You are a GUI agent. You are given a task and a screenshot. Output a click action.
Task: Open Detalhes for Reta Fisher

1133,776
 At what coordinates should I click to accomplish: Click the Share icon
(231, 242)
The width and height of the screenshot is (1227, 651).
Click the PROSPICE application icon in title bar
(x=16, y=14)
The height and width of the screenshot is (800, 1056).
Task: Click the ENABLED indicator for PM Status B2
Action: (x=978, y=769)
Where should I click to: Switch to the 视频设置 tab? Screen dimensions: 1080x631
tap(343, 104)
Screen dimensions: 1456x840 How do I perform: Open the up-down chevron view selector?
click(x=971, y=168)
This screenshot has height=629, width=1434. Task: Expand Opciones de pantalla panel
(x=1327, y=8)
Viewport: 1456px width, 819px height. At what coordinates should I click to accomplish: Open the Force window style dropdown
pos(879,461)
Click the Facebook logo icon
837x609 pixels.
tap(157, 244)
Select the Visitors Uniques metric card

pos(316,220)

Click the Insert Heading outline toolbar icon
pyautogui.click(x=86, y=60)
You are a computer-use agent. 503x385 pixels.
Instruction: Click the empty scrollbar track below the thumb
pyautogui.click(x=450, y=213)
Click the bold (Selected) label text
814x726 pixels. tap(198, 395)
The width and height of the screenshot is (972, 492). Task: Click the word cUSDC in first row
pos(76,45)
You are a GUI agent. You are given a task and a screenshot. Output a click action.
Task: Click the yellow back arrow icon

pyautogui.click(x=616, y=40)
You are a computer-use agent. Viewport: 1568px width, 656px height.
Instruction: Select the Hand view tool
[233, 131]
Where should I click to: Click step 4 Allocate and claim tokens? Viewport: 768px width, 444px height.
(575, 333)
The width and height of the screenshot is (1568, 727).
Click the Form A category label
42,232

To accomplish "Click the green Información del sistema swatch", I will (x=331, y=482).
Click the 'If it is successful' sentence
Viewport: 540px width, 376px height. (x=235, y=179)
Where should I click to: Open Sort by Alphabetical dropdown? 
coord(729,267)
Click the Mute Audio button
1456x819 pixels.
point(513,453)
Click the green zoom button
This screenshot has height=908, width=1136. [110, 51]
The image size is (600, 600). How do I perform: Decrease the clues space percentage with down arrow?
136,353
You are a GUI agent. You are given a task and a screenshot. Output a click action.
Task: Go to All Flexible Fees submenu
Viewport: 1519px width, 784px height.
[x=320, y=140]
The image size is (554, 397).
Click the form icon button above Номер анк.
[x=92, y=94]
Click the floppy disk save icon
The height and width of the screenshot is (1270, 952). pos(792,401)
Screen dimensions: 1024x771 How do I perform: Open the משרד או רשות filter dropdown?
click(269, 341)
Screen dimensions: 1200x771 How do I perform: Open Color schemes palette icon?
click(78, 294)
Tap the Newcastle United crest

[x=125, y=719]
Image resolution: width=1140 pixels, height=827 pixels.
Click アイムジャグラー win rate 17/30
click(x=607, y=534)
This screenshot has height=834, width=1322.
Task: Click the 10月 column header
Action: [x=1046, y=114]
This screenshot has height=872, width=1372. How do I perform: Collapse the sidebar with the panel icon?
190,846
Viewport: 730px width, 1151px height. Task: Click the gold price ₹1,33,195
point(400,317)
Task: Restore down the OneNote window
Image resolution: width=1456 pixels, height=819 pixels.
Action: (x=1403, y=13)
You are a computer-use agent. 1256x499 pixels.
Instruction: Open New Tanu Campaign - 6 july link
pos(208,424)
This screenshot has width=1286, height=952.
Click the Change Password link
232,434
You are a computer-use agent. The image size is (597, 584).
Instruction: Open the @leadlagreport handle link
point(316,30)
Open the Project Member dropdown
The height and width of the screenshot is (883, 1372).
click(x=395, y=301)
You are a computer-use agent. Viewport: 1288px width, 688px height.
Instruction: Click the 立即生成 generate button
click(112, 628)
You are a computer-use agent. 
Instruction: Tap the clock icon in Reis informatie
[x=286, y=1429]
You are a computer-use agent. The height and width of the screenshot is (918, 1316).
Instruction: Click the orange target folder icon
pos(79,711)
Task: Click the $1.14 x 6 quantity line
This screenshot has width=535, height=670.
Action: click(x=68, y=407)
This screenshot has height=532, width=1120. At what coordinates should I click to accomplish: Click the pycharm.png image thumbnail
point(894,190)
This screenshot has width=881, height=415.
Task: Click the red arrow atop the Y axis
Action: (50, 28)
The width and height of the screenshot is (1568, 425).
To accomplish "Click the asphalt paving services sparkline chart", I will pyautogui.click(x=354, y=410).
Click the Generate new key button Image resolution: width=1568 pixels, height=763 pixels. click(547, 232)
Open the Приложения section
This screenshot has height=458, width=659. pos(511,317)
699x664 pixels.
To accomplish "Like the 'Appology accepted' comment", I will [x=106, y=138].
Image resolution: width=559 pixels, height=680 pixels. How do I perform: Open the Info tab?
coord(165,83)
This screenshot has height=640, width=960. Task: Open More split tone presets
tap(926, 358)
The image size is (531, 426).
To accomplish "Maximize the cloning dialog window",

○ ○ ○ ○ ○

▸ Your task
Print all of the rows above verbatim, changing nothing.

▸ Solution to this task
You are a GUI agent. You are given a task and a screenshot. Output a click action.
Task: Open Detalhes for Reta Fisher

1133,776
 At what coordinates should I click to accomplish: Click the Share icon
(231, 242)
The width and height of the screenshot is (1227, 651).
Click the PROSPICE application icon in title bar
(x=16, y=14)
The height and width of the screenshot is (800, 1056).
Task: Click the ENABLED indicator for PM Status B2
Action: (x=978, y=769)
Where should I click to: Switch to the 视频设置 tab? Screen dimensions: 1080x631
tap(343, 104)
Screen dimensions: 1456x840 How do I perform: Open the up-down chevron view selector?
click(x=971, y=168)
This screenshot has height=629, width=1434. Task: Expand Opciones de pantalla panel
(x=1327, y=8)
Viewport: 1456px width, 819px height. At what coordinates should I click to accomplish: Open the Force window style dropdown
pos(879,461)
Click the Facebook logo icon
837x609 pixels.
tap(157, 244)
Select the Visitors Uniques metric card

pos(316,220)

Click the Insert Heading outline toolbar icon
pyautogui.click(x=86, y=60)
You are a computer-use agent. 503x385 pixels.
Instruction: Click the empty scrollbar track below the thumb
pyautogui.click(x=450, y=213)
Click the bold (Selected) label text
814x726 pixels. tap(198, 395)
The width and height of the screenshot is (972, 492). Task: Click the word cUSDC in first row
pos(76,45)
You are a GUI agent. You are given a task and a screenshot. Output a click action.
Task: Click the yellow back arrow icon

pyautogui.click(x=616, y=40)
You are a computer-use agent. Viewport: 1568px width, 656px height.
Instruction: Select the Hand view tool
[233, 131]
Where should I click to: Click step 4 Allocate and claim tokens? Viewport: 768px width, 444px height.
(575, 333)
The width and height of the screenshot is (1568, 727).
Click the Form A category label
42,232

To accomplish "Click the green Información del sistema swatch", I will (x=331, y=482).
Click the 'If it is successful' sentence
Viewport: 540px width, 376px height. (x=235, y=179)
Where should I click to: Open Sort by Alphabetical dropdown? 
coord(729,267)
Click the Mute Audio button
1456x819 pixels.
point(513,453)
Click the green zoom button
This screenshot has height=908, width=1136. [110, 51]
The image size is (600, 600). How do I perform: Decrease the clues space percentage with down arrow?
136,353
You are a GUI agent. You are given a task and a screenshot. Output a click action.
Task: Go to All Flexible Fees submenu
Viewport: 1519px width, 784px height.
[x=320, y=140]
The image size is (554, 397).
Click the form icon button above Номер анк.
[x=92, y=94]
Click the floppy disk save icon
The height and width of the screenshot is (1270, 952). pos(792,401)
Screen dimensions: 1024x771 How do I perform: Open the משרד או רשות filter dropdown?
click(269, 341)
Screen dimensions: 1200x771 How do I perform: Open Color schemes palette icon?
click(78, 294)
Tap the Newcastle United crest

[x=125, y=719]
Image resolution: width=1140 pixels, height=827 pixels.
Click アイムジャグラー win rate 17/30
click(x=607, y=534)
This screenshot has height=834, width=1322.
Task: Click the 10月 column header
Action: [x=1046, y=114]
This screenshot has height=872, width=1372. How do I perform: Collapse the sidebar with the panel icon?
190,846
Viewport: 730px width, 1151px height. Task: Click the gold price ₹1,33,195
point(400,317)
Task: Restore down the OneNote window
Image resolution: width=1456 pixels, height=819 pixels.
Action: (x=1403, y=13)
You are a computer-use agent. 1256x499 pixels.
Instruction: Open New Tanu Campaign - 6 july link
pos(208,424)
This screenshot has width=1286, height=952.
Click the Change Password link
232,434
You are a computer-use agent. The image size is (597, 584).
Instruction: Open the @leadlagreport handle link
point(316,30)
Open the Project Member dropdown
The height and width of the screenshot is (883, 1372).
click(x=395, y=301)
You are a computer-use agent. Viewport: 1288px width, 688px height.
Instruction: Click the 立即生成 generate button
click(112, 628)
You are a computer-use agent. 
Instruction: Tap the clock icon in Reis informatie
[x=286, y=1429]
You are a computer-use agent. The height and width of the screenshot is (918, 1316).
Instruction: Click the orange target folder icon
pos(79,711)
Task: Click the $1.14 x 6 quantity line
This screenshot has width=535, height=670.
Action: click(x=68, y=407)
This screenshot has height=532, width=1120. At what coordinates should I click to accomplish: Click the pycharm.png image thumbnail
point(894,190)
This screenshot has width=881, height=415.
Task: Click the red arrow atop the Y axis
Action: (50, 28)
The width and height of the screenshot is (1568, 425).
To accomplish "Click the asphalt paving services sparkline chart", I will pyautogui.click(x=354, y=410).
Click the Generate new key button Image resolution: width=1568 pixels, height=763 pixels. click(547, 232)
Open the Приложения section
This screenshot has height=458, width=659. pos(511,317)
699x664 pixels.
To accomplish "Like the 'Appology accepted' comment", I will [x=106, y=138].
Image resolution: width=559 pixels, height=680 pixels. How do I perform: Open the Info tab?
coord(165,83)
This screenshot has height=640, width=960. Task: Open More split tone presets
tap(926, 358)
The image size is (531, 426).
To accomplish "Maximize the cloning dialog window",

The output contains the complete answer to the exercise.